— Start of SELECTED EXCERPT —
NFPs In Focus- Volatility To Breed Clarity For US Dollar

By Michael Boutros, Currency Strategist

The greenback is softer at the close of North American trade with the Dow Jones FXCM Dollar Index (Ticker: USDOLLAR ) off by 0.38% on the session after moving a full 116% of its daily average true range. The losses come on the back of a strong performance in equity markets with the Dow, the S&P, and the NASDAQ advancing 0.55%, 0.98%, and 1.18% respectively. Optimism regarding Greek PSI talks has continued to support broader market sentiment with the higher yielding assets outperforming at the expense of the reserve currency. However with details of the PSI agreement due out just minutes ahead of NFPs, the relief rally could be short lived as the developments coming out of the world’s largest economy continues to dampen the scope for QE3. Accordingly the dollar may look to reverse the recent losses as markets begin to factor out further dollar diluting measures from the Fed.

The dollar continued to pull away from the 61.8% Fibonacci extension taken from the August 1 st and October 27 th troughs at 9845 as investors jettisoned the greenback in favor of yields. This level remains paramount for the dollar with a breach eyeing long-standing trendline resistance dating back to the October 4th highs, currently just above the psychological 10,000 barrier. Note that the daily relative strength index has now close back below RSI resistance dating back to October 3rd and suggests that the dollar may continue to pare a portion of the March advance. However with key employment figures and headline risk out of Europe looming, a surge in volatility could easily reverse today’s losses as market participants react to the data. Daily support rests at the confluence of the 50 & 100-day moving averages at 9853 backed closely by the 50% extension at 9850.
— End of SELECTED EXCERPT —
— Start of EXTRACTED ENTRIES —
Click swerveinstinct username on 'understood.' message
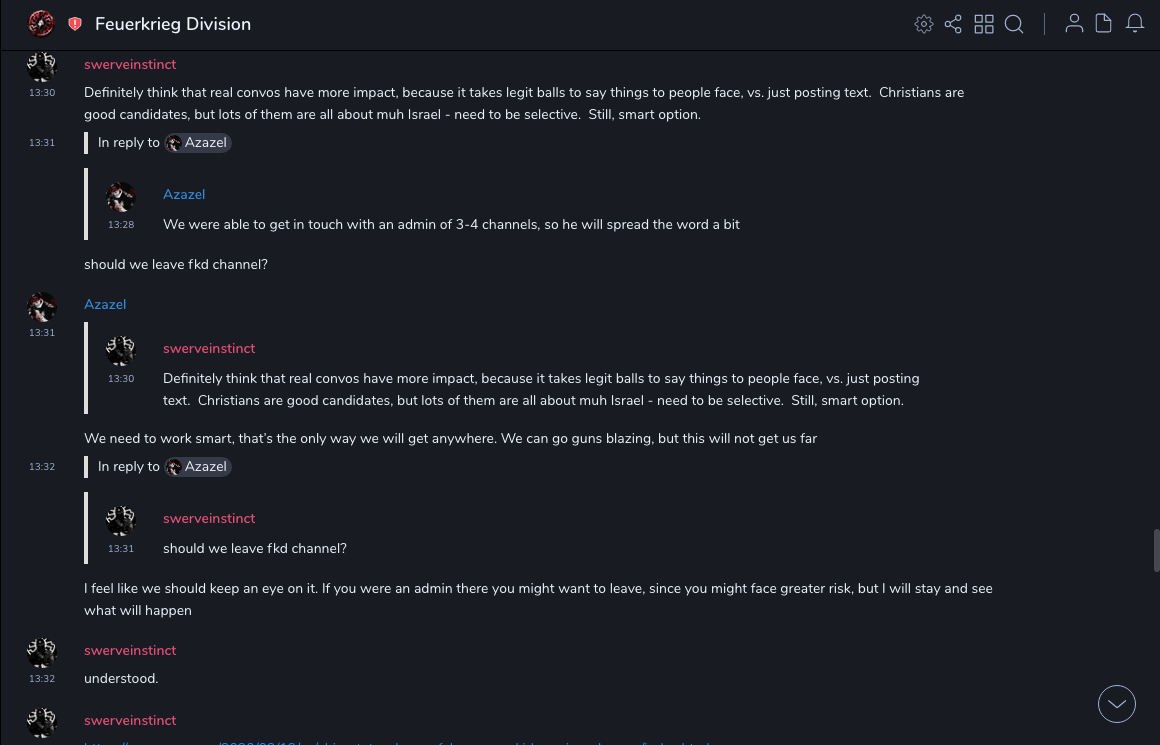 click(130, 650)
— End of EXTRACTED ENTRIES —
— Start of EXTRACTED ENTRIES —
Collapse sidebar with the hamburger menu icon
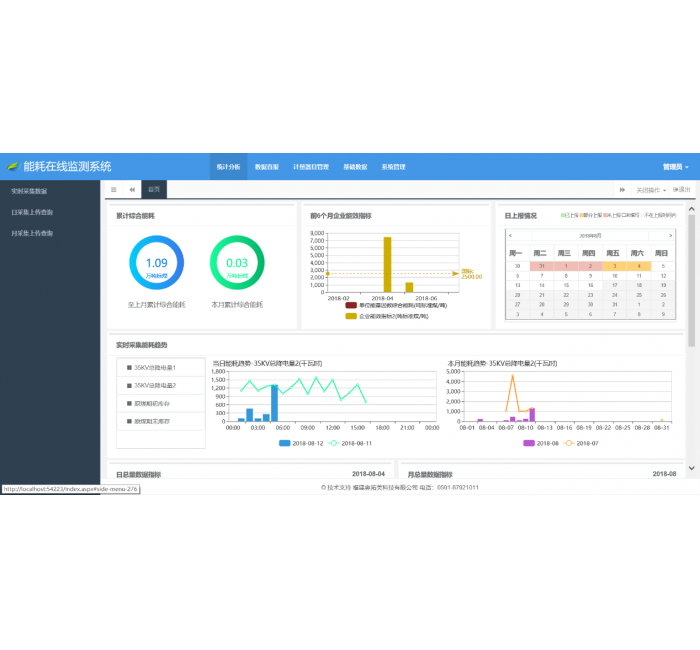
— End of EXTRACTED ENTRIES —
• OBJECTIVE: Quote the passage of the US dollar commentary between "The dollar continued" and "extension at 9850.", inclusive, word for word.

• EXPECTED ANSWER:
The dollar continued to pull away from the 61.8% Fibonacci extension taken from the August 1 st and October 27 th troughs at 9845 as investors jettisoned the greenback in favor of yields. This level remains paramount for the dollar with a breach eyeing long-standing trendline resistance dating back to the October 4th highs, currently just above the psychological 10,000 barrier. Note that the daily relative strength index has now close back below RSI resistance dating back to October 3rd and suggests that the dollar may continue to pare a portion of the March advance. However with key employment figures and headline risk out of Europe looming, a surge in volatility could easily reverse today’s losses as market participants react to the data. Daily support rests at the confluence of the 50 & 100-day moving averages at 9853 backed closely by the 50% extension at 9850.